In September 2006, this author conducted research to identify the validity of the equipment and weapon definitions on college campuses. Three hundred and fifty one NIRSA institutions of varying size, region, and student populations were examined with a goal of identifying the existence and nature of institutional policies that govern the use of weapons on campus. Not surprisingly, 100% of the institutions researched have written policies that clearly defined weapons within the context of on-campus sport clubs and student organizations. Moreover, of the 351 NIRSA institutions researched, 87% had recognized fencing, archery, paintball/gun related, and martial art sport clubs within the institutions.

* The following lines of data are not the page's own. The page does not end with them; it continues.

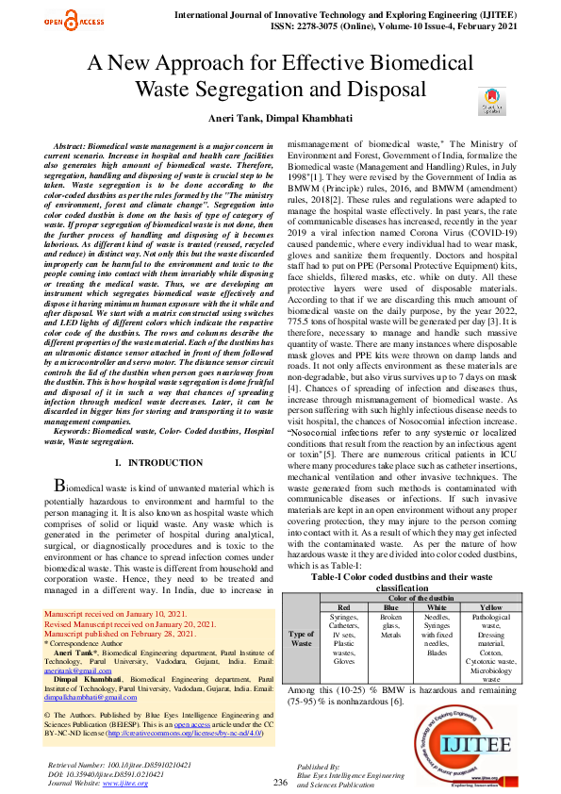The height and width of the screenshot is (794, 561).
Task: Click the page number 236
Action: point(280,782)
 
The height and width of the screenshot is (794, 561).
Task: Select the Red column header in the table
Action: point(344,608)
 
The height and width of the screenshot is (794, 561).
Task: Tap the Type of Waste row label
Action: point(301,638)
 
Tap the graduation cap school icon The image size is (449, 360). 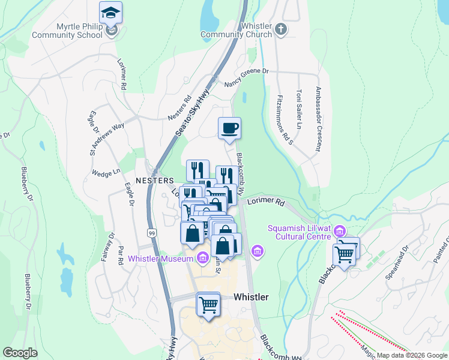(110, 13)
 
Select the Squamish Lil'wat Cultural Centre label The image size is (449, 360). (298, 232)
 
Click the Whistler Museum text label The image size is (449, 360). (160, 259)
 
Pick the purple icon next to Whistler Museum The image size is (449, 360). (203, 259)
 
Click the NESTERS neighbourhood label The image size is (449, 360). (154, 181)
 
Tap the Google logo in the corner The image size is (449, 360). (20, 353)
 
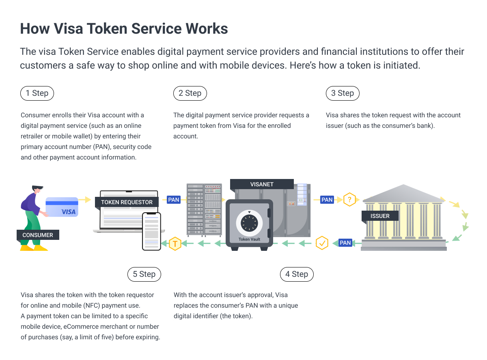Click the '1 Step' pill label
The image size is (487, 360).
click(37, 93)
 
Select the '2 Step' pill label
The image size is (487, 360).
click(190, 93)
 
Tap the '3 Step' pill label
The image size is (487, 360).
click(343, 93)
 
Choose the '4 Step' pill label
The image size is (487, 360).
click(297, 274)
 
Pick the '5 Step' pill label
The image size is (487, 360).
click(144, 274)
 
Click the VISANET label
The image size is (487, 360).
click(262, 184)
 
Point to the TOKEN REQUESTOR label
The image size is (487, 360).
click(127, 202)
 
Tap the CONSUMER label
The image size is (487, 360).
click(38, 235)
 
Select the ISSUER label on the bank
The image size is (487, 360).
click(380, 216)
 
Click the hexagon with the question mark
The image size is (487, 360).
click(349, 200)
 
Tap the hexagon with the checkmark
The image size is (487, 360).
click(322, 243)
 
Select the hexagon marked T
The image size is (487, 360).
click(175, 244)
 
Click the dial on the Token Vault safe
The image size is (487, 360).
click(249, 222)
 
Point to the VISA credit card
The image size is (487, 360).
click(62, 207)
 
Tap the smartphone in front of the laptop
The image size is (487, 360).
click(151, 231)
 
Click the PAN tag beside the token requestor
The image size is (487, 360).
click(174, 200)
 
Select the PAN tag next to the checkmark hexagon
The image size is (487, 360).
click(345, 243)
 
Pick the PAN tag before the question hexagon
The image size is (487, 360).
click(327, 200)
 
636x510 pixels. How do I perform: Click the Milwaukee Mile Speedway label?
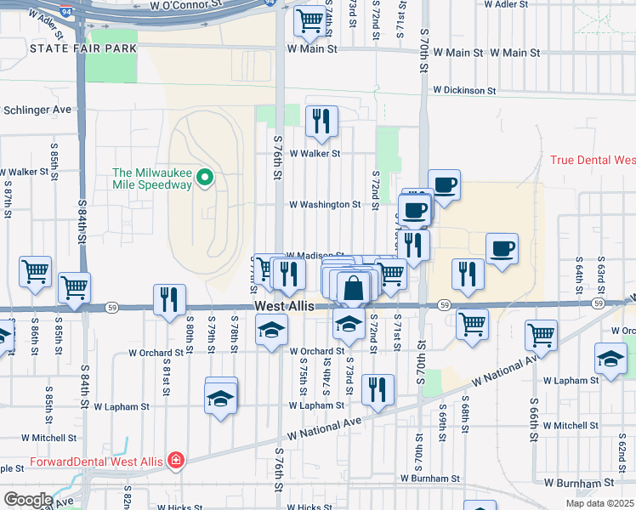153,177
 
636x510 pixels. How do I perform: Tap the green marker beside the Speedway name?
204,178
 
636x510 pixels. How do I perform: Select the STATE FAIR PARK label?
82,48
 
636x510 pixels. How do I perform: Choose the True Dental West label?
593,160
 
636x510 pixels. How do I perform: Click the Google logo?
27,500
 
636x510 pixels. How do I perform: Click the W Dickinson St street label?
463,89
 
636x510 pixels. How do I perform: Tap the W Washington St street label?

Despite the pervasive existence of weapons policies in institutions of higher education, this research discovered a remarkable diversity in the substance of those policies, many of which were designed to address the use of weapons in a variety of contexts, including theatrical performance organizations and sports clubs. Structurally, the policies share a common framework, which include:

1. Purpose for the policy;
2. Definition of weapon; dangerous or deadly;
3. Identification of equipment considered weapons (hand gun, rifle, brass knuckles, knives, archery; bows and arrows, sabers, any martial art weapons or electronic defense weapons);
4. Explanation of policy and procedure for implementation, and discipline; and
5. Identification of authorized personnel.

In recognition of the complexity of weapons policies on campuses, and the wide variations found in existing policies, it would seem prudent to devise a substantive framework for weapons policies that is consistent and practical, and can adequately govern sport club weapon registration, inventory, inspections, and storage. The policies should also take into consideration the guidelines established by governing organizations, such as U.S. Fencing, U.S. Archery, and several martial arts organizations for weapon registration, inventory, inspections, safety, instruction, security, and storage.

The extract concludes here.